Objective:
Rewrite the lines starting at "Given: Click the large white sphere preview" and ending at "coord(24,757)", changing "sphere" to "ball" and keeping everything else the same. Leave out the pictures.

Material to process:
——————

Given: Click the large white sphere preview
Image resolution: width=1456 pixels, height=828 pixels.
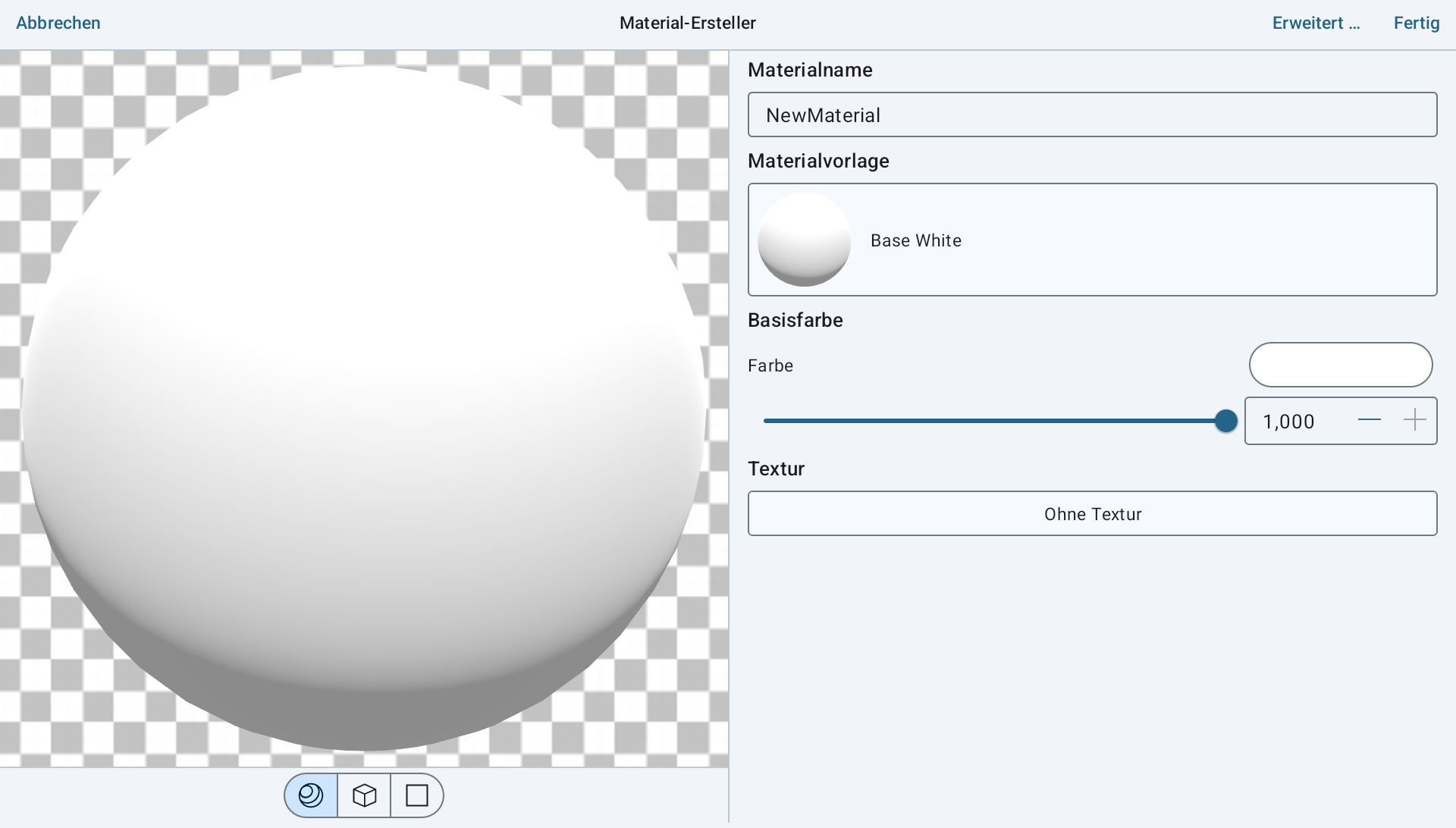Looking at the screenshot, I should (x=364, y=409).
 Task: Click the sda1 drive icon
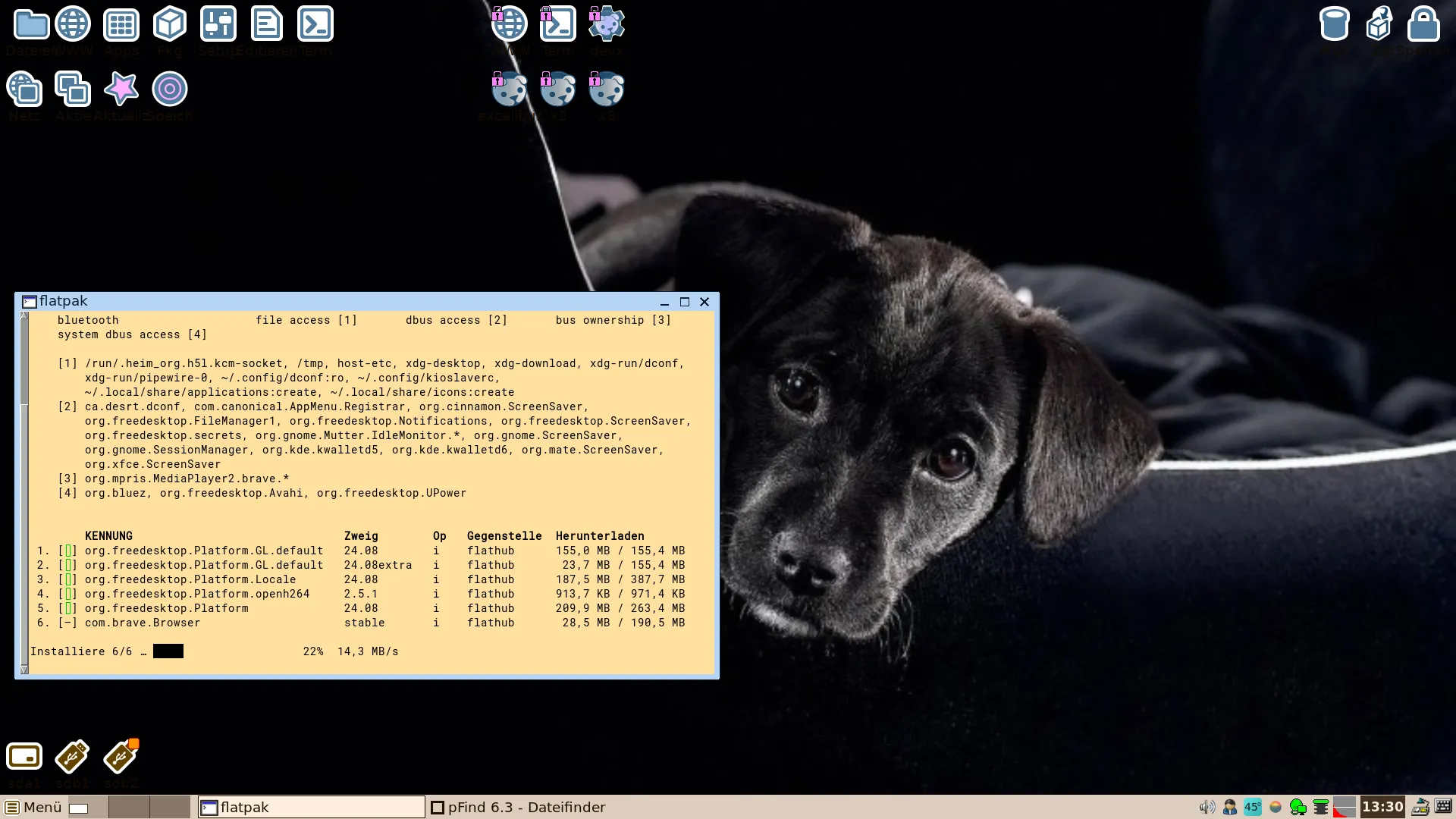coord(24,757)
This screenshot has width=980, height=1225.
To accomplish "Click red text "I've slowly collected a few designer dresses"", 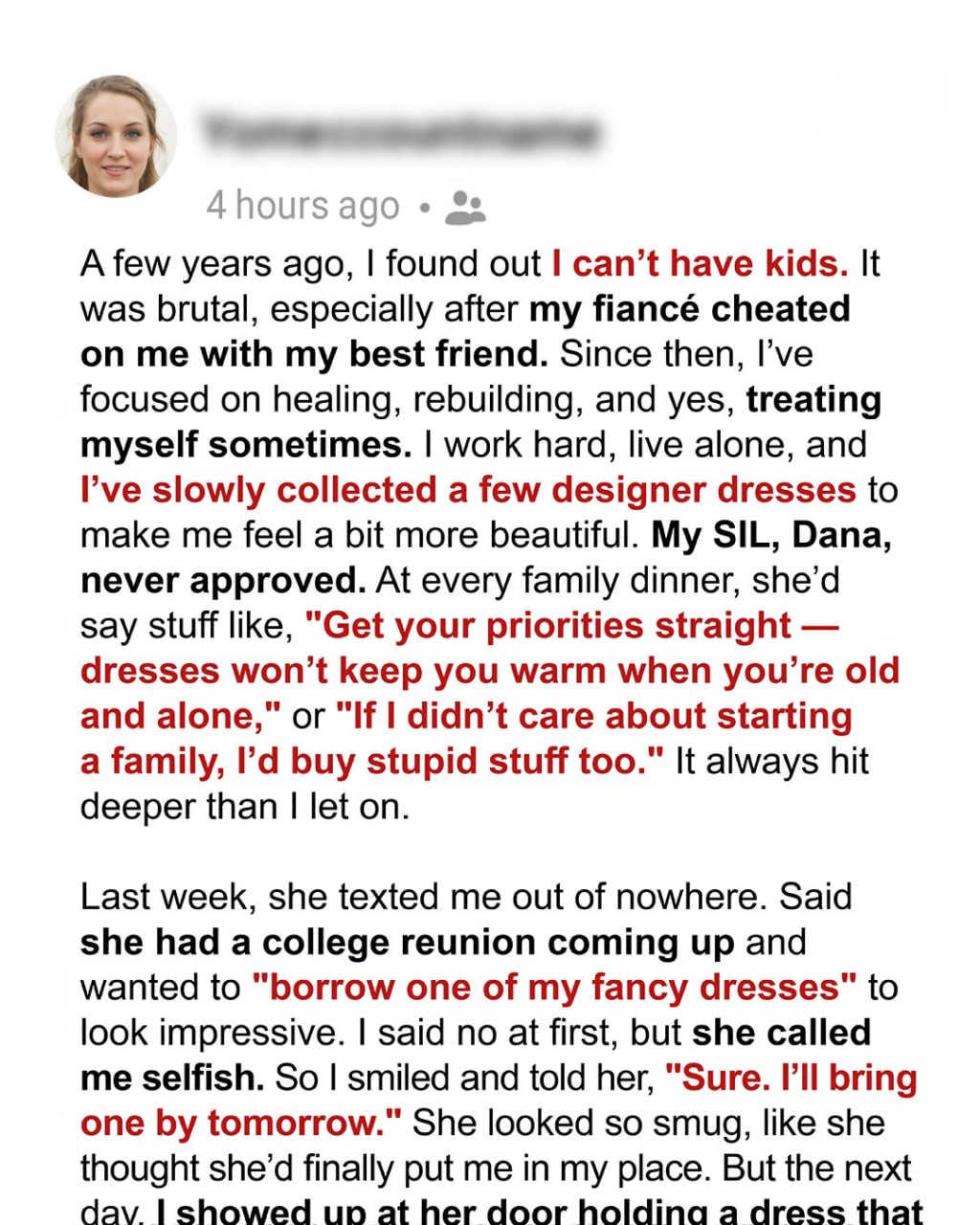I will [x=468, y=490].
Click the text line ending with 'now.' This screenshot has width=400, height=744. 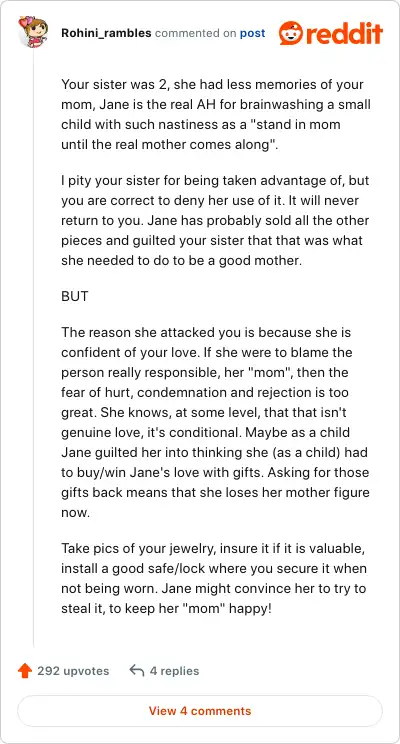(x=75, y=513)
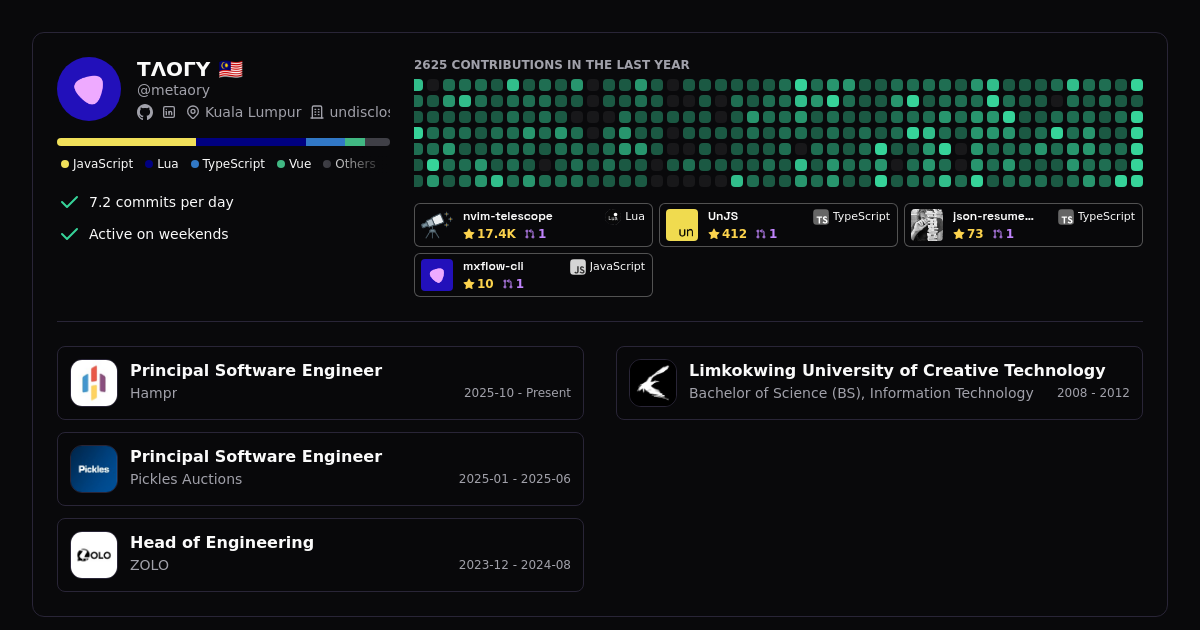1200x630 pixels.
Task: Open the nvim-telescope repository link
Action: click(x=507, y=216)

——————

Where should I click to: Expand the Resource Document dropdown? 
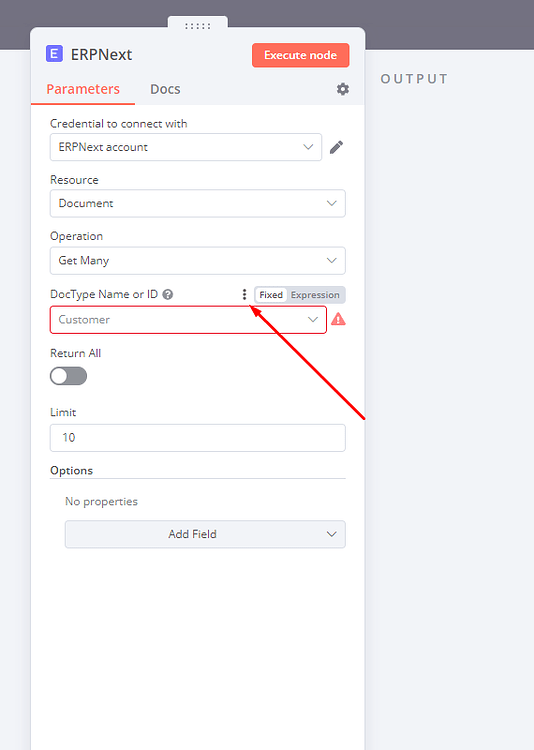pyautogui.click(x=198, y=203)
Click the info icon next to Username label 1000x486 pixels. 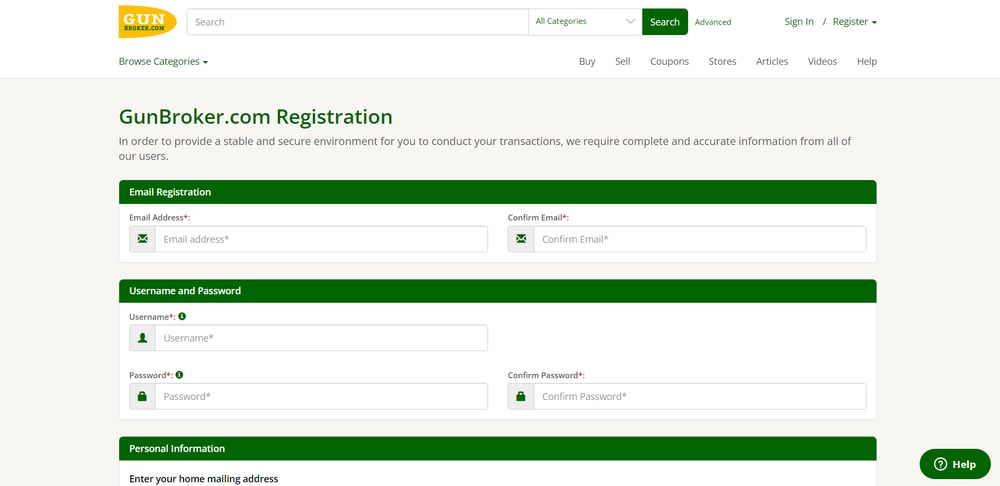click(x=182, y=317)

——————

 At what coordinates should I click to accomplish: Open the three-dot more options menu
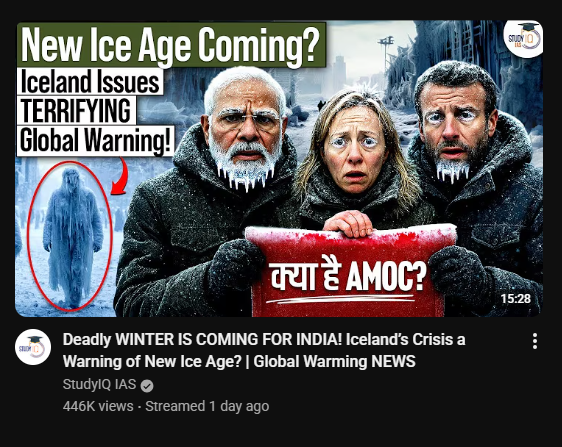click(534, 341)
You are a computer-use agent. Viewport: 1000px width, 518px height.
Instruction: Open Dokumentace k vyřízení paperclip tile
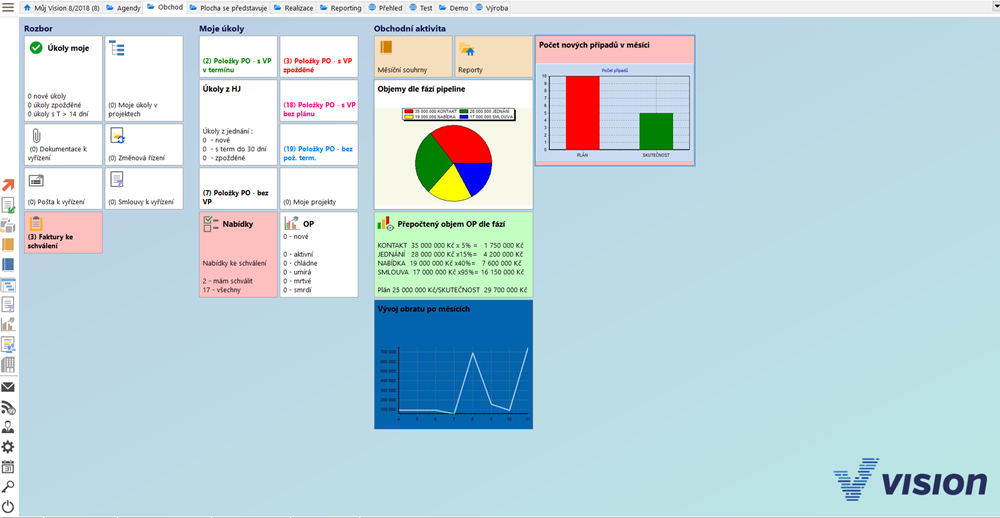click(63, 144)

——————

Reply to the task:
Given: Click the large white ball preview
Image resolution: width=1456 pixels, height=828 pixels.
Looking at the screenshot, I should (x=364, y=409).
 Task: Click the sda1 drive icon
coord(24,757)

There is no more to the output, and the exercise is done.